From: Jon Hanna (jon@hackcraft.net)
Date: Wed Oct 13 2004 - 04:15:51 CST

Next message: Richard Cook: "Re: outside decomposed, inside precomposed"

Previous message: Doug Ewell: "Re: UTF-8 stress test file?"
In reply to: Richard Cook: "outside decomposed, inside precomposed"
Next in thread: Richard Cook: "Re: outside decomposed, inside precomposed"
Reply: Richard Cook: "Re: outside decomposed, inside precomposed"
Reply: Eric Muller: "Re: outside decomposed, inside precomposed"
Messages sorted by: [ date ] [ thread ] [ subject ] [ author ] [ attachment ]
Mail actions: [ respond to this message ] [ mail a new topic ]

> imported UTF-8 sequences like [U+0065][U+0303] <e, tilde> get
> remapped
> internally to [U+1ebd] LATIN SMALL LETTER E WITH TILDE.
>
> Is this kind of behavior what one would expect?

That's conformant, if it causes problems with any other process (including
other processes that are part of the system in question) then that other
process isn't complying with conformance clause C9.

At a guess I'd say it's probably normalising to NFC which is advantageous in
a lot of ways (for example you should do this with data that has to conform
with the web's [draft] character model).

One of the clearest advantages is that it makes searching a lot more
efficient, as only one of the potentially very many canonically equivalent
sequences will have to be searched for (though case-insensitive and/or
diacritical-insensitive searches will still have many possible matching
strings).

On the other hand there are potential security risks with such
normalisation, and perhaps therefore it is something that should be
configurable.

> It's problematic (and buglike) for at least one reason: one needs to
> put all these precomposed things in one's font, or FileMaker doesn't
> display them properly.

That's were the problem lies, not in the normalisation.
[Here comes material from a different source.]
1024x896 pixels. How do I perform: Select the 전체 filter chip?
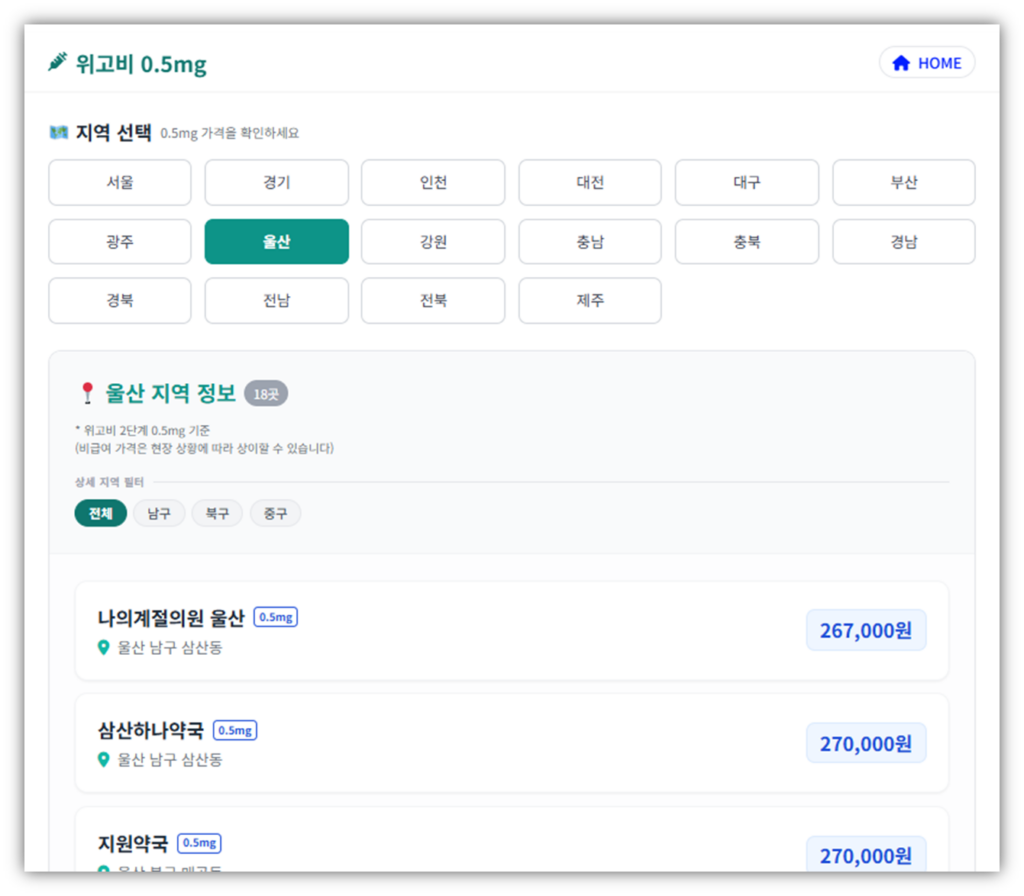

> I'm assuming it will export the data in decomposed form ...
> but haven't
> actually tried that yet ...

I wouldn't assume anything of the sort. Normalising to NFD would be quite
unusual.

>
> BTW, this application supports import of UTF-8, but will not export
> UTF-8. That's odd, isn't it? It'll only export UTF-16 (it's internal
> storage form).

Odd indeed.

Regards,
Jon Hanna
<http://www.selkieweb.com/>

Next message: Richard Cook: "Re: outside decomposed, inside precomposed"
Previous message: Doug Ewell: "Re: UTF-8 stress test file?"
In reply to: Richard Cook: "outside decomposed, inside precomposed"
Next in thread: Richard Cook: "Re: outside decomposed, inside precomposed"
Reply: Richard Cook: "Re: outside decomposed, inside precomposed"
Reply: Eric Muller: "Re: outside decomposed, inside precomposed"
Messages sorted by: [ date ] [ thread ] [ subject ] [ author ] [ attachment ]
Mail actions: [ respond to this message ] [ mail a new topic ]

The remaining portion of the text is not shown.